Work out the number of lines in the listing that include the string "bottom". Reply with that number alone.

» **EXTRACTED ENTRIES**
----------------
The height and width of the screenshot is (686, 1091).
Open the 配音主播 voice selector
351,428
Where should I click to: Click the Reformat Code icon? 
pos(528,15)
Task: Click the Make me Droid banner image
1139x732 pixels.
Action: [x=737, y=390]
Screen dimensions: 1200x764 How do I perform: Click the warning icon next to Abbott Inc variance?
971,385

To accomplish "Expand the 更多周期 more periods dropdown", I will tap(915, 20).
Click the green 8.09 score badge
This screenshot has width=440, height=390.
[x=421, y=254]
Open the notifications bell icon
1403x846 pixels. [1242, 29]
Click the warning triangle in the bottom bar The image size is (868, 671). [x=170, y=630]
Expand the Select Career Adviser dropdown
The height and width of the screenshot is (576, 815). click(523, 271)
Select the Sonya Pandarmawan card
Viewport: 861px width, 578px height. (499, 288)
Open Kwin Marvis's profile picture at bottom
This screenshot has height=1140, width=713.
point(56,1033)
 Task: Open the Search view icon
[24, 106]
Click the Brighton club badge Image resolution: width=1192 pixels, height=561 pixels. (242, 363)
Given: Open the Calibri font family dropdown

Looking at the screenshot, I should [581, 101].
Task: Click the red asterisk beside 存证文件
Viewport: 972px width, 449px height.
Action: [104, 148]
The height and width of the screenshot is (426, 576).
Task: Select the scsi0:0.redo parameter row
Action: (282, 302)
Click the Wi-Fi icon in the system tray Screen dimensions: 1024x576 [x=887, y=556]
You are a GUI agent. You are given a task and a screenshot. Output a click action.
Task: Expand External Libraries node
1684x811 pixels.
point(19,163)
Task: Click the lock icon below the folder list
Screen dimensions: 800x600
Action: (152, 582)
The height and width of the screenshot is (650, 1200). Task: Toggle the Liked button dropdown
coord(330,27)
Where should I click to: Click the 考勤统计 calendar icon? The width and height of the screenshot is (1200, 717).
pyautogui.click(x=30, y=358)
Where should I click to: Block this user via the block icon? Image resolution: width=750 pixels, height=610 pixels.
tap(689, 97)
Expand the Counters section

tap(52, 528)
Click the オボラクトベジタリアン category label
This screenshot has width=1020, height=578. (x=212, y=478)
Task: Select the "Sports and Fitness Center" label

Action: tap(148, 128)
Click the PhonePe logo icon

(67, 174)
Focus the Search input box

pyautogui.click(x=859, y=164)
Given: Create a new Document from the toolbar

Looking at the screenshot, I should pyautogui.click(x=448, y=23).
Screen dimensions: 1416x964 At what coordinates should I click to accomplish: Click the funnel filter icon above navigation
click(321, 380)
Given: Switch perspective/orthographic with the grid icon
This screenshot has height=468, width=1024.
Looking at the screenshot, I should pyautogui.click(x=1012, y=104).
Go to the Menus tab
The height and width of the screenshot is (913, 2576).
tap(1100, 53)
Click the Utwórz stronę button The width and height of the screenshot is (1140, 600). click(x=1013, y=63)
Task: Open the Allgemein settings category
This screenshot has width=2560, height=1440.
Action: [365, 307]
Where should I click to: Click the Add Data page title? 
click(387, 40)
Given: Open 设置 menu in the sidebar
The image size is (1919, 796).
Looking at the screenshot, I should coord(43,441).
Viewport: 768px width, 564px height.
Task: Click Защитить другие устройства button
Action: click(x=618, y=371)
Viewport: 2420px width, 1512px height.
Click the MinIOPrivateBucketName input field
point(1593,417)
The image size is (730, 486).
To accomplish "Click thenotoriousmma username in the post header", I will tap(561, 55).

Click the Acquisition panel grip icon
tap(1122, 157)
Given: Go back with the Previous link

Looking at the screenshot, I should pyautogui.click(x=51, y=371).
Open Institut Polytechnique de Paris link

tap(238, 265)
----------------
» **THE COMPLETED TASK**
2